Fig. 4. Activation of non-canonical NF-κB by DDX5 downregulation mediates NRF2 transcription.

A qRT-PCR of NRF2 mRNA using total RNA isolated from Huh7 cells transfected with siCtrl or siDDX5 (50 pM) and Huh7 DDX5^OE cells, treated ±SOR (10 µM) for 24 h. Data expressed as mean ± SEM from n = 3. *p < 0.05 by unpaired t-test. B Immunoblots of NRF2 using nuclear lysates from Huh7 and HepAD38 cell lines transfected with siCtrl or siDDX5 ±10 µM SOR for 24 h. For DDX5^OE, Dox-inducible-DDX5 cell lines grown with Dox (1.0 µg/ml) for 48 h and SOR for the last 24 h. A representative immunoblot is shown from n = 3. C RT-PCR quantification of NRF2 mRNA using total RNA isolated from Huh7 xenograft tumors, treated ±SOR. Data expressed as mean ± SEM from eight tumors described in Li et al. [7]. *p < 0.05 by unpaired t-test. D qRT-PCR of NRF2 mRNA using total RNA isolated from HepAD38 WT, DDX5^KD, and DDX5^OE cells, transfected with indicated siRNAs (50 pM each) and treated +/- SOR (10 µM) for 24 h.

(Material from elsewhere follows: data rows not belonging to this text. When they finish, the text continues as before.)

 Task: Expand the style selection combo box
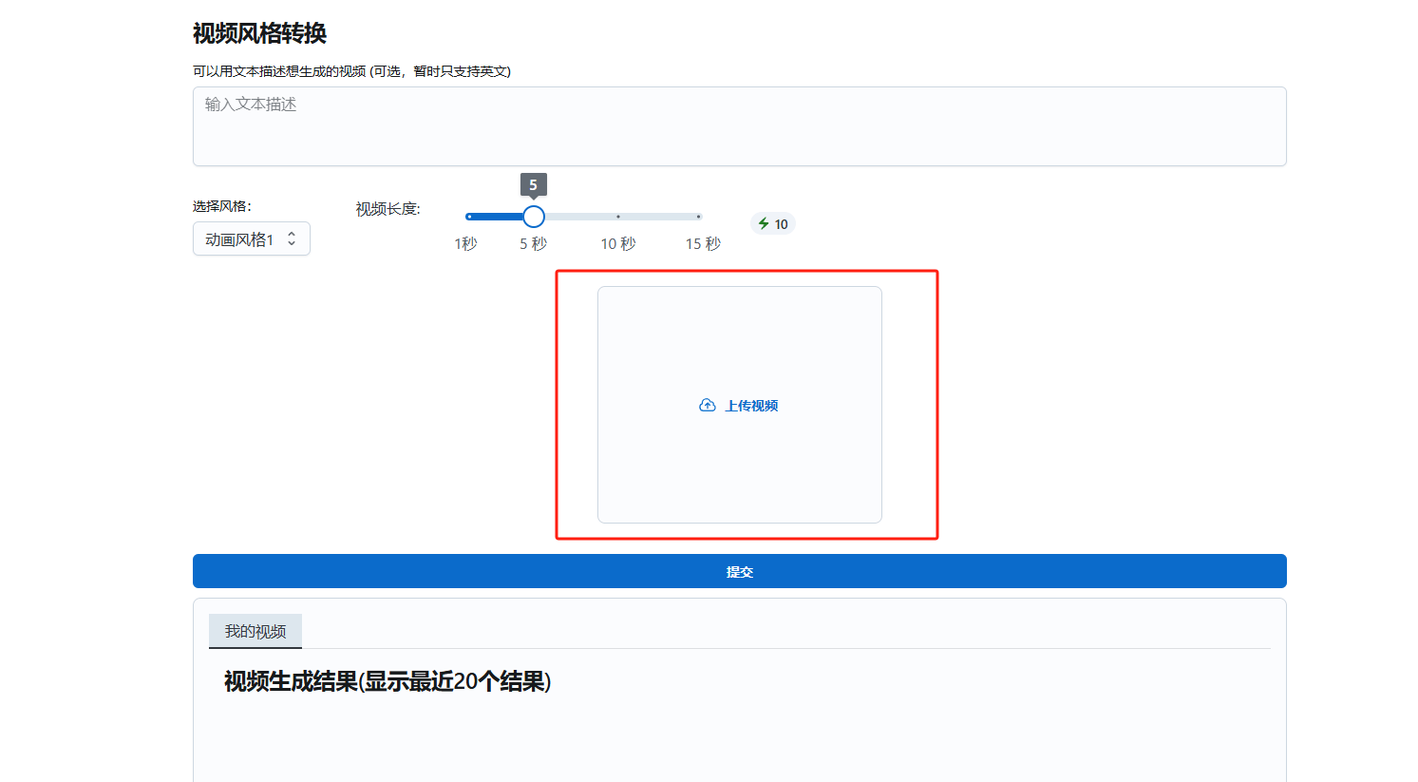point(251,238)
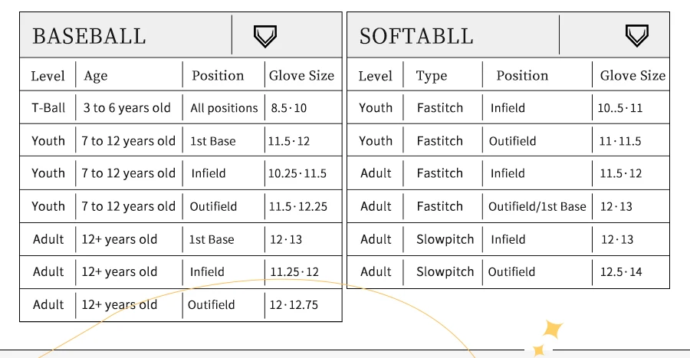
Task: Click the "Outifield/1st Base" position cell
Action: point(537,206)
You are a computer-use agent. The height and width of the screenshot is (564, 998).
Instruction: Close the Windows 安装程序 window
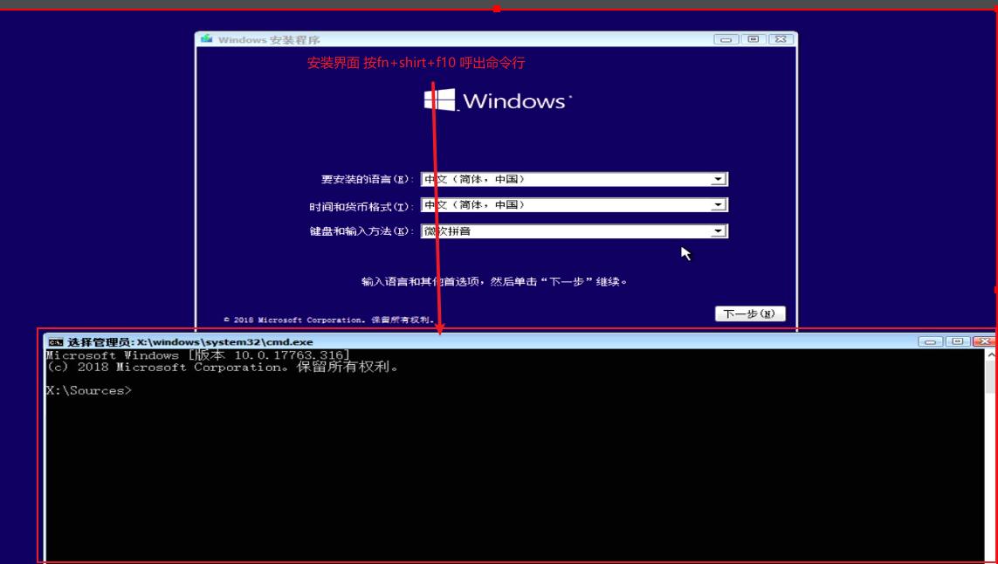pos(781,38)
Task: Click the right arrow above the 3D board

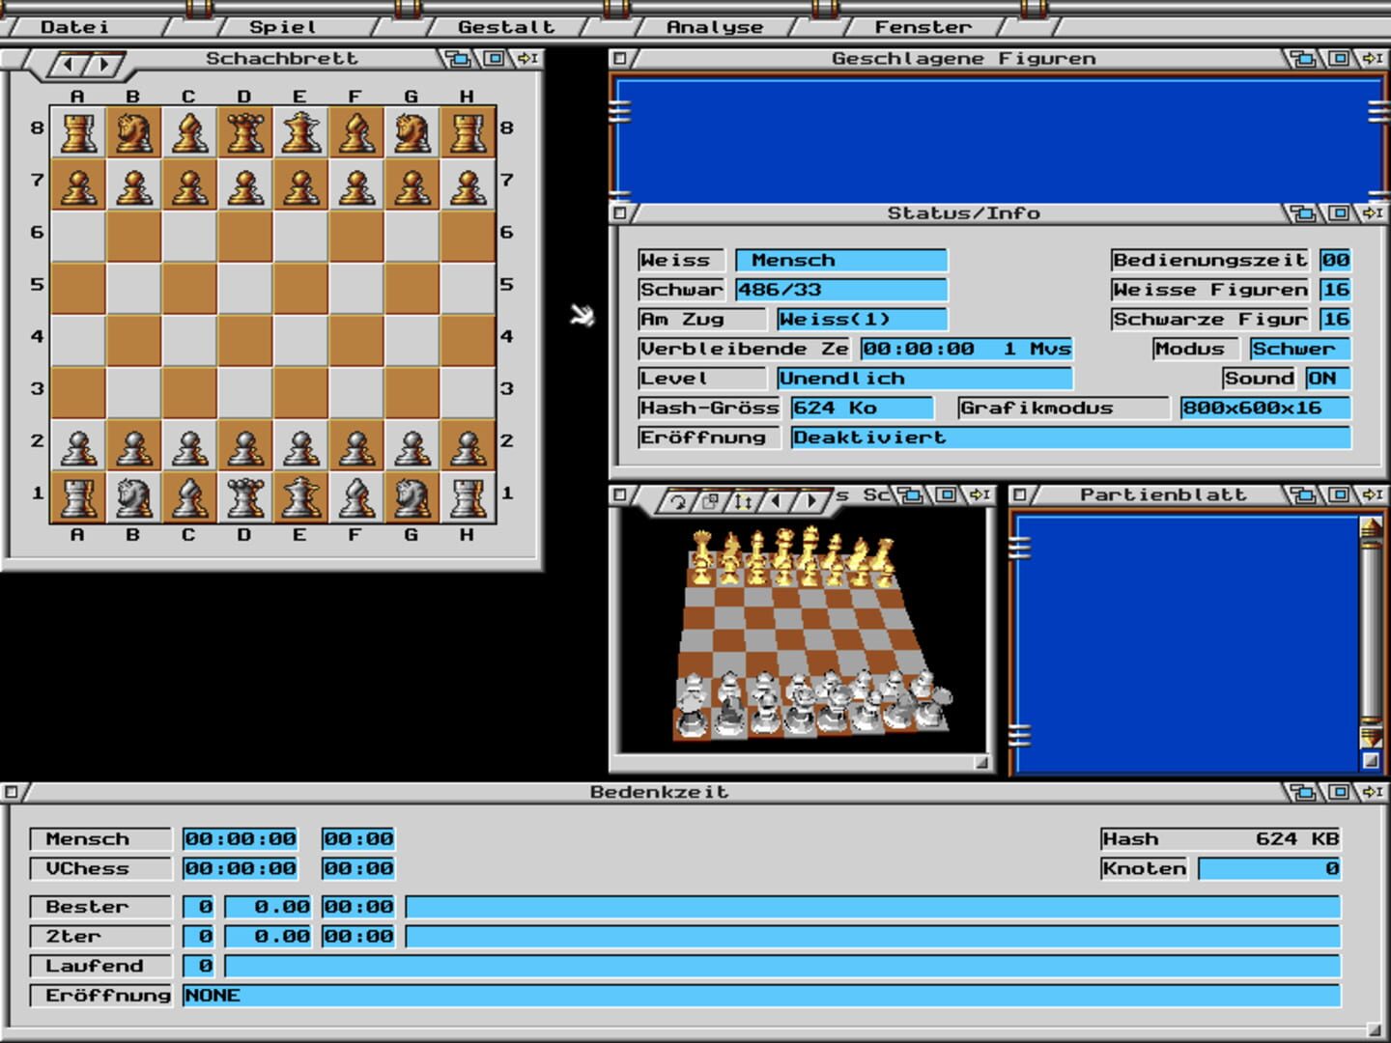Action: tap(809, 498)
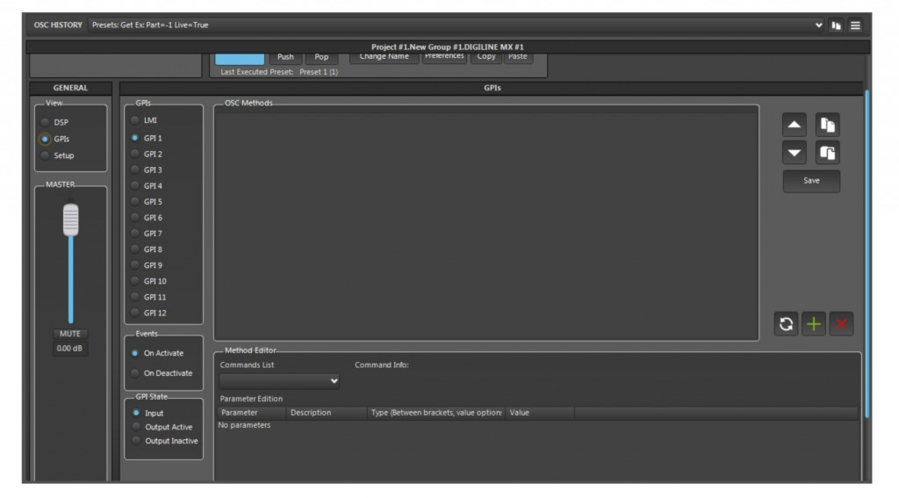This screenshot has height=498, width=899.
Task: Click the move-down arrow icon beside OSC Methods
Action: click(x=794, y=153)
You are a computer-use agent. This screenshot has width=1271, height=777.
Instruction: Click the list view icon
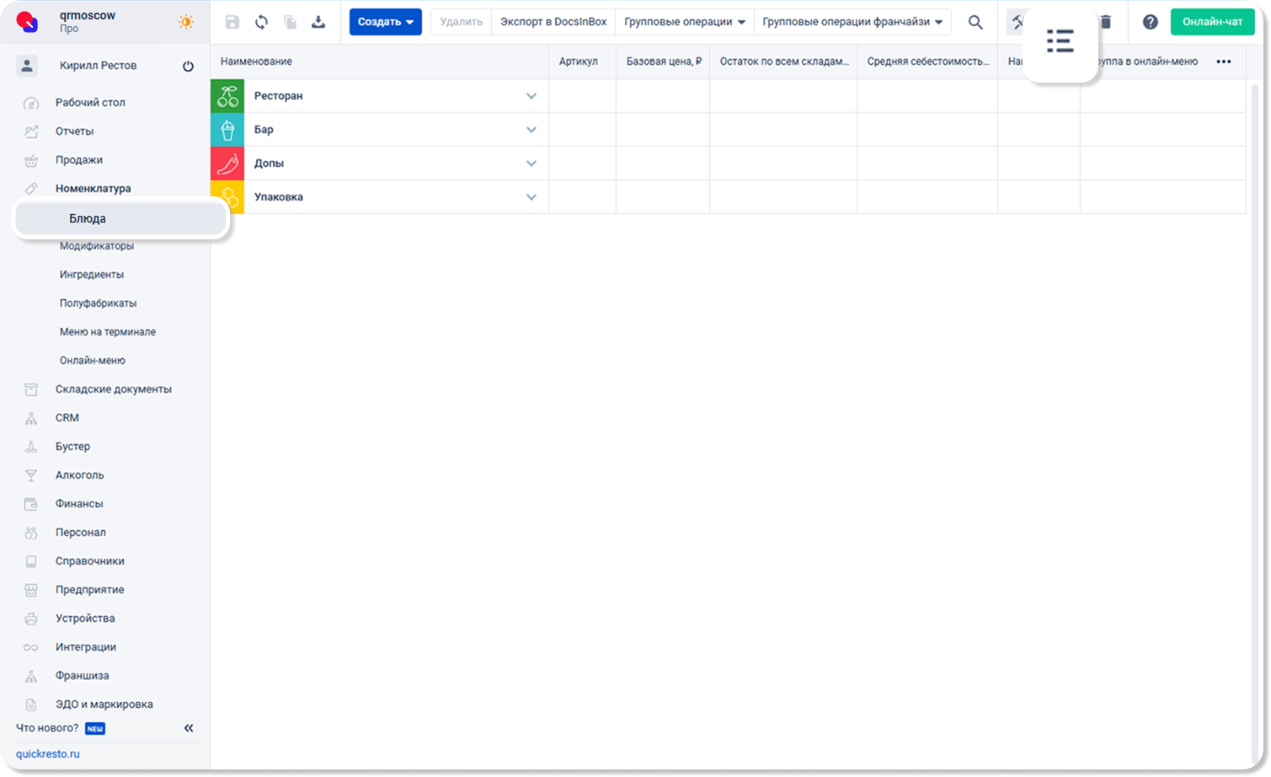pos(1060,41)
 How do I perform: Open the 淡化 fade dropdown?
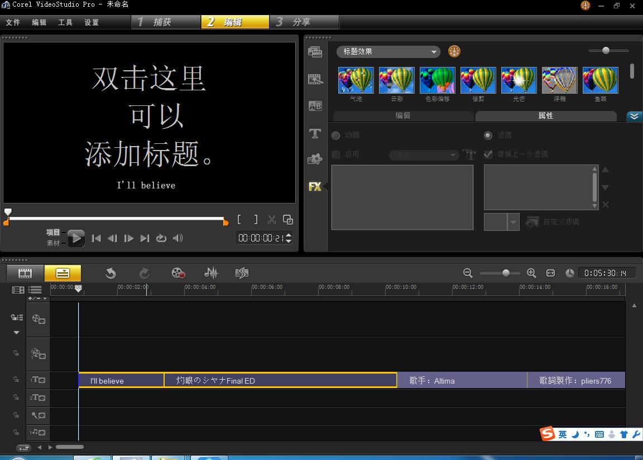pyautogui.click(x=424, y=155)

Data expressed as mean ± SEM from n = 3. **p < 0.01 by unpaired t-test. E ChIP assays of NRF2 and GAPDH promoters using IgG, NFKB2/p52 or RNA polymerase II (Pol II) antibodies, in WT and DDX5^KD HepAD38 cells. Data expressed as mean ± SEM from two independent experiments. **p < 0.01 by unpaired t-test. F Immunoblots of NRF2 using WT and DDX5^KO Huh7 cells treated ±SOR (10 μM) for 48 h. A representative immunoblot from n = 3.